G'day All,
Since the transparency issue
came up at the beginning of the quarter I
have been wondering: isn't there
an inherit danger in what Turkle calls
the "Macintosh Interface", whether
that is to be considered transparent
or opaque (depends how you look at it)?
If the users of computer systems
only know the surface, the desktop and it's
icons, and have no clue what
is going on behind it, isn't that asking to be
manipulated? If you can
no longer open the hood of your car when it breaks
down, you have no
choice but to bring it to a garage and have it repaired,
and pay
whatever they charge you.
The book "This Perfect Day"
by Ira Levin comes to mind again and again.

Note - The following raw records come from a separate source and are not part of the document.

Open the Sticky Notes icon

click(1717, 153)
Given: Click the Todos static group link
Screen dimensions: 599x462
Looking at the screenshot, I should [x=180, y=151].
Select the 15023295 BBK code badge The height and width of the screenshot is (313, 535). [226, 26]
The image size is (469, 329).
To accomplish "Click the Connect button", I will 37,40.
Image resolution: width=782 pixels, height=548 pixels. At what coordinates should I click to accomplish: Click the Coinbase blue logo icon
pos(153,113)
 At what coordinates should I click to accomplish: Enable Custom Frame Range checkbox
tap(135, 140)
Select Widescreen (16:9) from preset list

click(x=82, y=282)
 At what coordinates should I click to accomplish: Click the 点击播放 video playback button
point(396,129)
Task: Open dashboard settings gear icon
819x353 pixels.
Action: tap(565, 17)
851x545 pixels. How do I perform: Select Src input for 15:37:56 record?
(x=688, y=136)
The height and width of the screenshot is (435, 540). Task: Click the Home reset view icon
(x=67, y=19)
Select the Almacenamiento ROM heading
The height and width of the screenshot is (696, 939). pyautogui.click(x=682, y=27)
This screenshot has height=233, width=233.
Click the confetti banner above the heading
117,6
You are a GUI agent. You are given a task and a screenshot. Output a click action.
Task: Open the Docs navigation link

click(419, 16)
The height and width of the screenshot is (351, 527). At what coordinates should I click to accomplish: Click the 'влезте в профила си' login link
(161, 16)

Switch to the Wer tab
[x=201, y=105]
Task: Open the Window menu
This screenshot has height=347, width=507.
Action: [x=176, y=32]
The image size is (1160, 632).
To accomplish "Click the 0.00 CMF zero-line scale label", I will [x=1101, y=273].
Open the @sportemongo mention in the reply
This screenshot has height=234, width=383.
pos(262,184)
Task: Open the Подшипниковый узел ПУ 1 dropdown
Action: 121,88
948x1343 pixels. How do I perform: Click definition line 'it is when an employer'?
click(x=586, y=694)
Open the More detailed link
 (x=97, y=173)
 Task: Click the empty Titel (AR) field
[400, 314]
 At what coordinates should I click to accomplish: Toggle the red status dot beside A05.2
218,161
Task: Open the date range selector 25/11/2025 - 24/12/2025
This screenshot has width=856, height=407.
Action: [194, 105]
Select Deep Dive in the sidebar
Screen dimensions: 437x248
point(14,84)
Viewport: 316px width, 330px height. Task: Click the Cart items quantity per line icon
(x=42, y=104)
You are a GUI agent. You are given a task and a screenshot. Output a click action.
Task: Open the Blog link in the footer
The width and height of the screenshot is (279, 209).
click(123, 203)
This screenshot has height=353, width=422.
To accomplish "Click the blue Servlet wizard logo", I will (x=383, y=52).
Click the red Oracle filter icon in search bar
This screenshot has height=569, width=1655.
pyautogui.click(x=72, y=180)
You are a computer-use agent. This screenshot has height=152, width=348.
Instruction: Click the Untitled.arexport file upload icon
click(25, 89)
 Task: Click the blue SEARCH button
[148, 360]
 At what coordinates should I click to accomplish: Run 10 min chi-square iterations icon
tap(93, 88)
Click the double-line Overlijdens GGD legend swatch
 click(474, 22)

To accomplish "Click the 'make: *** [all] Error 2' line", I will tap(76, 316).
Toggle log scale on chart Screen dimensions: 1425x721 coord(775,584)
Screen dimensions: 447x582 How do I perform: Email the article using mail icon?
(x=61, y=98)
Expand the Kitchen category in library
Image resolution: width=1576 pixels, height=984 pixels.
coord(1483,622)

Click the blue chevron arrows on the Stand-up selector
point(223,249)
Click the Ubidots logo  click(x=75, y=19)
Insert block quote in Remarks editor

It it, the protagonist finds out
that a small elite of programmers are
the ones really in power in his
seemingly perfectly organized,
computerized society. Dibble make a point
somewhere about the Power
Elite of Lambda MOO existing of the geeks you
don't mingle with in High
school. What if a person like Bill Gates gets to
be more powerful then
the government? It's for a good reason that one of
possible the
solutions to the Anti Trust suit against Microsoft is to force
them to
make public the source code of their windows operating system. It is
like forcing them to lift the hood of the Windows car.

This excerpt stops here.